▶ Task material
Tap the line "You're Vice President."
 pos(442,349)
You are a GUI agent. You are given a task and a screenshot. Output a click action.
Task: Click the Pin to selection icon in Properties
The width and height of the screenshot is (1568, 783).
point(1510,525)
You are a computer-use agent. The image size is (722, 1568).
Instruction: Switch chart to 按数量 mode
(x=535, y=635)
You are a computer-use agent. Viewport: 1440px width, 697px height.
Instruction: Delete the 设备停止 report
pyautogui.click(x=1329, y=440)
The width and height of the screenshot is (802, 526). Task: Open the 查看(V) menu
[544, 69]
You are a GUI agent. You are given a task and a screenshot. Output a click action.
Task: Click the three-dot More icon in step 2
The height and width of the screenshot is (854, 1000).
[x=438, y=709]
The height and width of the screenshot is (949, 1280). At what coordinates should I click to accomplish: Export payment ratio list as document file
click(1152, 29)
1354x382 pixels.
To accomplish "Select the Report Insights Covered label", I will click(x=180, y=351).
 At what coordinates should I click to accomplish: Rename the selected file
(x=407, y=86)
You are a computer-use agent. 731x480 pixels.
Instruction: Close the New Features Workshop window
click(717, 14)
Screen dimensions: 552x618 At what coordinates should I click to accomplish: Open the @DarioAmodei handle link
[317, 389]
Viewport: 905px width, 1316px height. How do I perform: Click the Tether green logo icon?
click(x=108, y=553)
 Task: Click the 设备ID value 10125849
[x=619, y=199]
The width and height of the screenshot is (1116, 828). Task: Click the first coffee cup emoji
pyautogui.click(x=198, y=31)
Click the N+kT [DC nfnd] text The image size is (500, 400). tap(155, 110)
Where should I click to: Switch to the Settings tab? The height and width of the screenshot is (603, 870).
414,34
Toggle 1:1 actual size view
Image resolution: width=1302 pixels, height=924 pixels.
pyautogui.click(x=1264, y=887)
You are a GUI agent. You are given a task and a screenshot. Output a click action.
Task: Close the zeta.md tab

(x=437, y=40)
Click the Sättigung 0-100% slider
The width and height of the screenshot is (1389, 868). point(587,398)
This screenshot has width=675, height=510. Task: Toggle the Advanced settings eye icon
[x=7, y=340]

▶ What the exercise asks
Convert all of the items above into a Markdown table with the columns Row and Line. Give each non-blank line its own numbered row and leave out the blank lines.

▶ Task output
| Row | Line |
|---|---|
| 1 | Tap the line "You're Vice President." |
| 2 |  pos(442,349) |
| 3 | You are a GUI agent. You are given a task and a screenshot. Output a click action. |
| 4 | Task: Click the Pin to selection icon in Properties |
| 5 | The width and height of the screenshot is (1568, 783). |
| 6 | point(1510,525) |
| 7 | You are a computer-use agent. The image size is (722, 1568). |
| 8 | Instruction: Switch chart to 按数量 mode |
| 9 | (x=535, y=635) |
| 10 | You are a computer-use agent. Viewport: 1440px width, 697px height. |
| 11 | Instruction: Delete the 设备停止 report |
| 12 | pyautogui.click(x=1329, y=440) |
| 13 | The width and height of the screenshot is (802, 526). Task: Open the 查看(V) menu |
| 14 | [544, 69] |
| 15 | You are a GUI agent. You are given a task and a screenshot. Output a click action. |
| 16 | Task: Click the three-dot More icon in step 2 |
| 17 | The height and width of the screenshot is (854, 1000). |
| 18 | [x=438, y=709] |
| 19 | The height and width of the screenshot is (949, 1280). At what coordinates should I click to accomplish: Export payment ratio list as document file |
| 20 | click(1152, 29) |
| 21 | 1354x382 pixels. |
| 22 | To accomplish "Select the Report Insights Covered label", I will click(x=180, y=351). |
| 23 |  At what coordinates should I click to accomplish: Rename the selected file |
| 24 | (x=407, y=86) |
| 25 | You are a computer-use agent. 731x480 pixels. |
| 26 | Instruction: Close the New Features Workshop window |
| 27 | click(717, 14) |
| 28 | Screen dimensions: 552x618 At what coordinates should I click to accomplish: Open the @DarioAmodei handle link |
| 29 | [317, 389] |
| 30 | Viewport: 905px width, 1316px height. How do I perform: Click the Tether green logo icon? |
| 31 | click(x=108, y=553) |
| 32 |  Task: Click the 设备ID value 10125849 |
| 33 | [x=619, y=199] |
| 34 | The width and height of the screenshot is (1116, 828). Task: Click the first coffee cup emoji |
| 35 | pyautogui.click(x=198, y=31) |
| 36 | Click the N+kT [DC nfnd] text The image size is (500, 400). tap(155, 110) |
| 37 | Where should I click to: Switch to the Settings tab? The height and width of the screenshot is (603, 870). |
| 38 | 414,34 |
| 39 | Toggle 1:1 actual size view |
| 40 | Image resolution: width=1302 pixels, height=924 pixels. |
| 41 | pyautogui.click(x=1264, y=887) |
| 42 | You are a GUI agent. You are given a task and a screenshot. Output a click action. |
| 43 | Task: Close the zeta.md tab |
| 44 | (x=437, y=40) |
| 45 | Click the Sättigung 0-100% slider |
| 46 | The width and height of the screenshot is (1389, 868). point(587,398) |
| 47 | This screenshot has width=675, height=510. Task: Toggle the Advanced settings eye icon |
| 48 | [x=7, y=340] |